Returning to its roots in food and nutrition, QMU will also offer a postgraduate degree in home economics. Twenty places will be available for postgraduate students starting in September 2019.
Professor Wend, continued: “We feel that our compact friendly campus environment where students need not be lost in the crowd, coupled with our approachable and engaging staff and practical application of theory to practice, will appeal to people who wish to make a career in the teaching profession.”
Professor Wend concluded: “Our vision is to be a university of ideas and influence. It is difficult to imagine a more profound way to influence future generations, as well as learning and health outcomes, than educating those who educate our young people.”
Notes to Editor
NOTES TO EDITOR
- The BA (Hons) Education Studies (Primary) is based within Queen Margaret University’s Division of Psychology and Sociology. The new programme will share the reputable approach taken by the University’s psychology and sociology programmes in being intellectually rigorous and student-centred, with a focus on wellbeing, social engagement and diversity at its core.
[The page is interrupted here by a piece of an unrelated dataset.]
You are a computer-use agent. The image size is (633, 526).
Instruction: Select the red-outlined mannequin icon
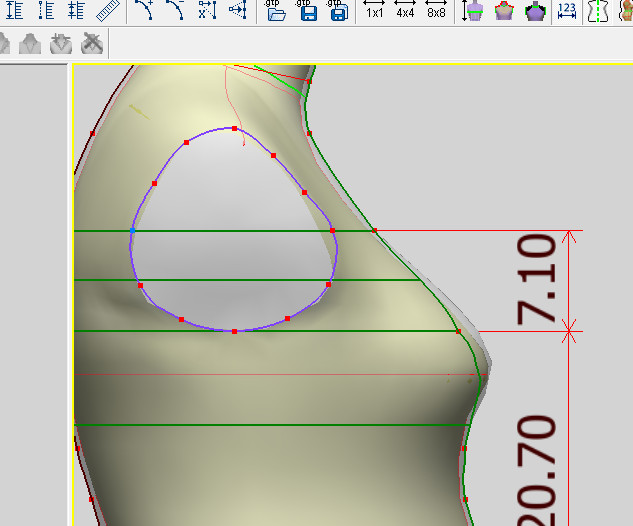(x=504, y=11)
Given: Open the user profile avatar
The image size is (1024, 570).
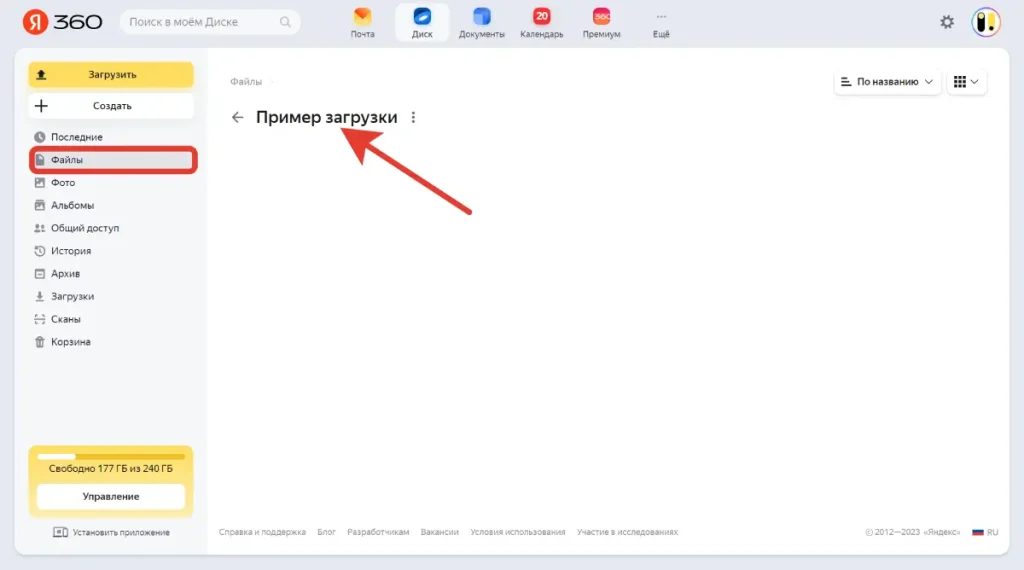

- Professor Brigid Daniel is the Dean of the School of the School of Arts, Social Sciences and Management at Queen Margaret University, Edinburgh.Professor Daniel studied Psychology at the University of St Andrews and then completed a PhD in the Psychology Department at the University of Edinburgh on ‘The development of head and eye coordination in infants’. She qualified in Social Work from the University of Edinburgh and worked as a social worker in Edinburgh, specialising in work with Children and Families and in particular child protection. She then brought her expertise in child development to a teaching fellow post with Dundee University teaching on post-qualifying programmes for practitioners working in child protection and published the book Child Protection for Child Care and Protection Workers which is now in its second edition.She went to Stirling University as a Senior Lecturer in Social Work and was seconded from there to the Scottish Government for a year as the social work representative on the multi-disciplinary team that undertook a ministerial audit and review of child protection that lead to the influential report “It’s everyone’s job to make sure I’m alright”. She returned to Dundee as the Professor of Child Care and Protection and oversaw the large suite of professional development programmes in child care and protection that were delivered across Scotland and continued to develop her research on children’s resilience and child neglect. She then went back to Stirling to a Chair in Social Work and managed the delivery of undergraduate and postgraduate social work qualification programmes and masters provision in child wellbeing and protection, adult support and protection and leadership and management.She was the academic advisor to WithScotland – a national hub of expertise on child and adult protection. Professor Daniel established the Centre for Child Wellbeing and Protection. Launched in March 2016, the hub undertakes research and education aimed at improving the circumstances of children at risk of compromised development.